-------- Data supplied

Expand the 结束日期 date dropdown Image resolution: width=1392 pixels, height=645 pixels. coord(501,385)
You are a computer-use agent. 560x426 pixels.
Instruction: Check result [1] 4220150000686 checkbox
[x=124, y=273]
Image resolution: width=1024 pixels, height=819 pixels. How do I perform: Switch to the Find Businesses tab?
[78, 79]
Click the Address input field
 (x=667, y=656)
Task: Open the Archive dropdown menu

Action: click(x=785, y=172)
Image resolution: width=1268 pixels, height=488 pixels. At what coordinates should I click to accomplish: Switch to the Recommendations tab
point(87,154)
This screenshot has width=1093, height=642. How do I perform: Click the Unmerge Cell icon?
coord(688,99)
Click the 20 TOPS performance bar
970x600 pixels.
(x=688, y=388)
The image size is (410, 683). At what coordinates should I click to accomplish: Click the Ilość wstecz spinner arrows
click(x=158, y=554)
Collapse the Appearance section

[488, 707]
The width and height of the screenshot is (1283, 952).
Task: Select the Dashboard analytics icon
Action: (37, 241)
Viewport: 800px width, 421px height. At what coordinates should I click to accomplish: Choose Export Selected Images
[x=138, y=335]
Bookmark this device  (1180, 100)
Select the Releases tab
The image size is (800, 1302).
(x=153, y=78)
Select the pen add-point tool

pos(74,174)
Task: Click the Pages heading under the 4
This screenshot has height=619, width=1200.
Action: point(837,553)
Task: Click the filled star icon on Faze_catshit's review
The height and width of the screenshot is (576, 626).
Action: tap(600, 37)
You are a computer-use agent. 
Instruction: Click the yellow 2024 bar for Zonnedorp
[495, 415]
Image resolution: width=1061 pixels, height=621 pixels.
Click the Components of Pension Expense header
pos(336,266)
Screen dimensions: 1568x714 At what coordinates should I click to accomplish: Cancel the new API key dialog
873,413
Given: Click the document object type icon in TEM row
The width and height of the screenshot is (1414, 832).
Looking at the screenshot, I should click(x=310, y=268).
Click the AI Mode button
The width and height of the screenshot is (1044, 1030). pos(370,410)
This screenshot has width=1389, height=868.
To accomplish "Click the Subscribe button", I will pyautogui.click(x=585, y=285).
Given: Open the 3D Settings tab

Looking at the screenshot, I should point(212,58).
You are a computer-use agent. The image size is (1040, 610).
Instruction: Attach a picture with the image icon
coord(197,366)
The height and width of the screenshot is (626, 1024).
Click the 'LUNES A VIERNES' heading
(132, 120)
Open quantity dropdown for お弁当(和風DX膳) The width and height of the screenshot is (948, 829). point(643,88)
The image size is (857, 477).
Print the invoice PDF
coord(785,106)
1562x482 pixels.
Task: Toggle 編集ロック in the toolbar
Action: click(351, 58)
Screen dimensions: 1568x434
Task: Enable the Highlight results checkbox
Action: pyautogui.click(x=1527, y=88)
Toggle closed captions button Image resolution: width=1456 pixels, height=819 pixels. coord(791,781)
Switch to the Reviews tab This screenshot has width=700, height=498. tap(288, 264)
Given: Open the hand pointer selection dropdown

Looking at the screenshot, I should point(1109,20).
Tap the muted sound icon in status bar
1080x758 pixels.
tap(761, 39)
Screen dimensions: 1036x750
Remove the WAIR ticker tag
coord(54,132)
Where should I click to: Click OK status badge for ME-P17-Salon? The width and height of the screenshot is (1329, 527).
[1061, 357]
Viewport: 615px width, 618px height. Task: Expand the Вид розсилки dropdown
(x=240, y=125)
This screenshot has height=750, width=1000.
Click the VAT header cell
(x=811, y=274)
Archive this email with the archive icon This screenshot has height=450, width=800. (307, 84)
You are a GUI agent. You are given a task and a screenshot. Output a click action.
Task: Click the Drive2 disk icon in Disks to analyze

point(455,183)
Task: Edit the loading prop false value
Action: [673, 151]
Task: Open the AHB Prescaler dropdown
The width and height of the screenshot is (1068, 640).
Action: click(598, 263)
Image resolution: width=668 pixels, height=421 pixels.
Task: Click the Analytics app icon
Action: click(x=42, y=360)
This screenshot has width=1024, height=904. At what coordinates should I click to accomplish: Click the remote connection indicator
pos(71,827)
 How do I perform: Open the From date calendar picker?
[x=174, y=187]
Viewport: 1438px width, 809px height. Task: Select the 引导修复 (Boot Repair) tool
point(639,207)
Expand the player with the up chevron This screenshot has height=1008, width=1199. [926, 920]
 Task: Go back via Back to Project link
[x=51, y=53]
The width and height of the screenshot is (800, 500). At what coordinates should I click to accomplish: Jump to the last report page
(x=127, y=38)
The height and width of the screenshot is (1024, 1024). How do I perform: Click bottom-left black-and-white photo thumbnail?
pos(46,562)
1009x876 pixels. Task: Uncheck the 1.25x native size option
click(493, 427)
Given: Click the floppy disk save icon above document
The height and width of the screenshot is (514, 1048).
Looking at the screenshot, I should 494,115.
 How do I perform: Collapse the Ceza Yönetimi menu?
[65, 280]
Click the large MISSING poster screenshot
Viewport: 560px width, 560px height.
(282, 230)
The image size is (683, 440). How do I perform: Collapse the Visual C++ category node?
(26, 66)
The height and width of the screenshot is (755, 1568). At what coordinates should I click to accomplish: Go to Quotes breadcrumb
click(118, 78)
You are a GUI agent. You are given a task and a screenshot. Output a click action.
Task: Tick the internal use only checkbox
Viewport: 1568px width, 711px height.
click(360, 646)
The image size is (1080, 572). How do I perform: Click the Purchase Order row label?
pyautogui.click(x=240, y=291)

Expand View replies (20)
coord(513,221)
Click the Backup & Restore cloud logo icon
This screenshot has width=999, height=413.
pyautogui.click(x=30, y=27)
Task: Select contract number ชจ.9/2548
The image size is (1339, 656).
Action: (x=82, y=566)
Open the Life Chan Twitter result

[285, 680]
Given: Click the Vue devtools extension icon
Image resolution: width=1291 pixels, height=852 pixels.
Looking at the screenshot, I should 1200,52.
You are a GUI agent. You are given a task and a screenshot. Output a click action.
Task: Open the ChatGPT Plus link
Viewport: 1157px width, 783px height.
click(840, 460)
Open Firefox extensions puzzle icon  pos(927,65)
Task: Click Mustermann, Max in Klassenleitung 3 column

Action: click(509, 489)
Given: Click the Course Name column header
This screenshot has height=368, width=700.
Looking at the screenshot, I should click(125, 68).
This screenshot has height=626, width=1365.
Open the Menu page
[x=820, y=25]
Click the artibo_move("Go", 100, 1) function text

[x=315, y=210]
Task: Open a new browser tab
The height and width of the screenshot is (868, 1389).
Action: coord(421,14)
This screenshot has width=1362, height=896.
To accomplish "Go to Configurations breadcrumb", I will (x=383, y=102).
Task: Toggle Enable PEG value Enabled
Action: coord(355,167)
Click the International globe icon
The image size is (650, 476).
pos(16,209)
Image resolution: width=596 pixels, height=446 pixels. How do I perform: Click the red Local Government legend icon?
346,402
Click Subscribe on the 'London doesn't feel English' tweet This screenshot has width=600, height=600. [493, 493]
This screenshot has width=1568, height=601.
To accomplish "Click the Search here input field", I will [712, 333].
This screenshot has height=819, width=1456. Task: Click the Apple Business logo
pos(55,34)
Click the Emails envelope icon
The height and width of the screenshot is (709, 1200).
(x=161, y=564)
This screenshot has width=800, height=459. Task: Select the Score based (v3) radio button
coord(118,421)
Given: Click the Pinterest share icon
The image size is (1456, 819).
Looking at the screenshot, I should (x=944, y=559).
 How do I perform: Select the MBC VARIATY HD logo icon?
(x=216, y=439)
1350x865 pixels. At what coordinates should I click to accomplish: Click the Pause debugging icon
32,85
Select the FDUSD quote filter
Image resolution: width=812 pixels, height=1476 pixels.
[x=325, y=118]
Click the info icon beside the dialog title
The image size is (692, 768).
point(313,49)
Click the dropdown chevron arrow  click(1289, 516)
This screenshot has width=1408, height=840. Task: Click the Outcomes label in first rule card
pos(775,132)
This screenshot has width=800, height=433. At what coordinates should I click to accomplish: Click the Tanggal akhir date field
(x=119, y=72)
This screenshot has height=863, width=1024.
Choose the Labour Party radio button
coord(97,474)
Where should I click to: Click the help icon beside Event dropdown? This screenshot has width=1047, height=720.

----------------

→ Task statement: Within the entries above, find the string "beside" and return each line that holds it.

→ Response to the task:
Click the info icon beside the dialog title
Where should I click to: Click the help icon beside Event dropdown? This screenshot has width=1047, height=720.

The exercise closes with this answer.